Mary and Charles Lamb From the Painting by F.S. Cary Made in 1834 ToList
The essay opens with that alluring picture of the South Sea house, and is followed by the reminiscences of Christ's Hospital, where Lamb was a schoolboy for seven years. These show one side of Lamb's nature—the quaintly reminiscent. Another side is revealed in "Mrs. Battle's Opinions on Whist," with its delicate irony and its playful humor, while still another phase is seen in the exquisite phantasy of "Dream Children," with its tender pathos and its revelation of a heart that never knew the joys of domestic love and care.

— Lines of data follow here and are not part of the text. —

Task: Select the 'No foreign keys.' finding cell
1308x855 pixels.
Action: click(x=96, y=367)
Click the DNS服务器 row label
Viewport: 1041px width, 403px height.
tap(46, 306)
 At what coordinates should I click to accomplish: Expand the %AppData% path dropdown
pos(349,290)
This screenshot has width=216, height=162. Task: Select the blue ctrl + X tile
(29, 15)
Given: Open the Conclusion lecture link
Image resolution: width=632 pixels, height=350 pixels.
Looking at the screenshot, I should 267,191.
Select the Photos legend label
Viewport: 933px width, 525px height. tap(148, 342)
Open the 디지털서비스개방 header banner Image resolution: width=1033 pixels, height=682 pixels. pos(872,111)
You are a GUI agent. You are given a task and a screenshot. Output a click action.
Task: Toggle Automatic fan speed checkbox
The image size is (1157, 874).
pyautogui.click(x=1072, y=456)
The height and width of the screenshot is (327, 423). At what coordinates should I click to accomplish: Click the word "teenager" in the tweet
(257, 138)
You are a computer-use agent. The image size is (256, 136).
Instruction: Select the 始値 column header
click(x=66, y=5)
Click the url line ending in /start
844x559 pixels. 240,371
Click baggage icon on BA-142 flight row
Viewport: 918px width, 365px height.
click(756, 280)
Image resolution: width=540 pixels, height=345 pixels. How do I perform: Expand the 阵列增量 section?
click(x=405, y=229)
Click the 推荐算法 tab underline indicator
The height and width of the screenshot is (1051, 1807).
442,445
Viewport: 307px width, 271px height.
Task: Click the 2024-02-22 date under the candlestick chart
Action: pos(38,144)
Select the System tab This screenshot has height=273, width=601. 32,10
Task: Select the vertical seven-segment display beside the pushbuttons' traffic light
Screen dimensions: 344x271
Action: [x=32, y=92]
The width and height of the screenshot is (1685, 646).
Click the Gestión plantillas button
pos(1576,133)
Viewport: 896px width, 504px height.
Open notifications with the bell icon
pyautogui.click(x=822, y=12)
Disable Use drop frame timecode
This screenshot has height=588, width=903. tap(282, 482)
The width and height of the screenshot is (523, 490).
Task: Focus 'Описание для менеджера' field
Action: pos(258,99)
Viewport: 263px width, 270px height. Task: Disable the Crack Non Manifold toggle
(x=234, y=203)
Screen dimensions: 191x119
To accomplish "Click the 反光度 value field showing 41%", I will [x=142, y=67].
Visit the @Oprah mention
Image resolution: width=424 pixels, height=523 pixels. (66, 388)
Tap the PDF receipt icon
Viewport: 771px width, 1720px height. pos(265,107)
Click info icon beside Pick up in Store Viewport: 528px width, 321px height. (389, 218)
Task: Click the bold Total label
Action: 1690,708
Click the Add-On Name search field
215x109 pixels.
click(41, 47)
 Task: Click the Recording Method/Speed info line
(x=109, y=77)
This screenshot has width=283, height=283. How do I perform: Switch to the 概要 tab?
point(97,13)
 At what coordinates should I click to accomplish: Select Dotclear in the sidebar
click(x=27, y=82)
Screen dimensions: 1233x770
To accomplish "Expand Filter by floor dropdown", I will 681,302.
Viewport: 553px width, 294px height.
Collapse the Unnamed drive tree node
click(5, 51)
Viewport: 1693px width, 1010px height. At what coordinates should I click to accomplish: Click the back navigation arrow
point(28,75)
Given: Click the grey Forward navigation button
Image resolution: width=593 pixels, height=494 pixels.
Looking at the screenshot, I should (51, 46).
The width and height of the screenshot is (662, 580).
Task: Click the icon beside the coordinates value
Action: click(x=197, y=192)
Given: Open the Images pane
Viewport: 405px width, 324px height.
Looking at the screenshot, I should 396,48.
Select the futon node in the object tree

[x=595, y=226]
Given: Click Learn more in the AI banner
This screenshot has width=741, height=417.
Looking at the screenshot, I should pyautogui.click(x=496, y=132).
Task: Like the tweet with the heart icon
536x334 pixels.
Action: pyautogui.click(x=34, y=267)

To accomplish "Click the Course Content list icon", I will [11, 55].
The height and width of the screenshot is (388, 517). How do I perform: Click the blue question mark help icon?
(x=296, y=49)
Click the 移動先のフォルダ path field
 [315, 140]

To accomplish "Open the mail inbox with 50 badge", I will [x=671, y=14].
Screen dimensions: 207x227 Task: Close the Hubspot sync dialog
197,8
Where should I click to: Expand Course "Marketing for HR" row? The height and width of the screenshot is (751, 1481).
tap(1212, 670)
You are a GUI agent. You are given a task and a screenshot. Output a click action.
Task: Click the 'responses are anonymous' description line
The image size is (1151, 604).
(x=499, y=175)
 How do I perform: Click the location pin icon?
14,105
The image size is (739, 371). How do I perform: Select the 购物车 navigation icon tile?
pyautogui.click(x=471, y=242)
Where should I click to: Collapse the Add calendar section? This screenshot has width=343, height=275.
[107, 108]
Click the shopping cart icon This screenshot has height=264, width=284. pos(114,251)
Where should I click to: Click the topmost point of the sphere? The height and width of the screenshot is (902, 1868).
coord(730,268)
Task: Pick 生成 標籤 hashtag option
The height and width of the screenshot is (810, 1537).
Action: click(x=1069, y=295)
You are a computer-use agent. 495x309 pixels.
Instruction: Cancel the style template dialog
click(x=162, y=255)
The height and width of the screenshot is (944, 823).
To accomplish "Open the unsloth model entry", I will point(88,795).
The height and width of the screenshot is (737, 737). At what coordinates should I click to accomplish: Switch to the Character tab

Yet close after this beautiful reverie comes "A Dissertation On Roast Pig," in which Lamb develops the theory that the Chinese first discovered the virtues of roast suckling pig after a fire which destroyed the house of Ho-ti, and that with the fatuousness of the race they regularly burned down their houses to enjoy this succulent delicacy.
The Last Essays of Elia, a second series which Lamb brought out with a curious preface "by a friend of the late Elia," do not differ from the earlier series, save that they are shorter and are more devoted to literary themes. Perfect in its pathos is "The Superannuated Man," while "The Child Angel" is a dream which appeals to the reader more than any of the splendid dreams that De Quincey immortalized in his florid prose. Lamb in these essays gives some wise counsel on books and reading, urging with a whimsical earnestness the claims of the good old books which had been his comfort in many dark hours. It is in such confidences that we come very close to this man, so richly endowed with all endearing qualities that the world will never forget Elia and his exquisite essays.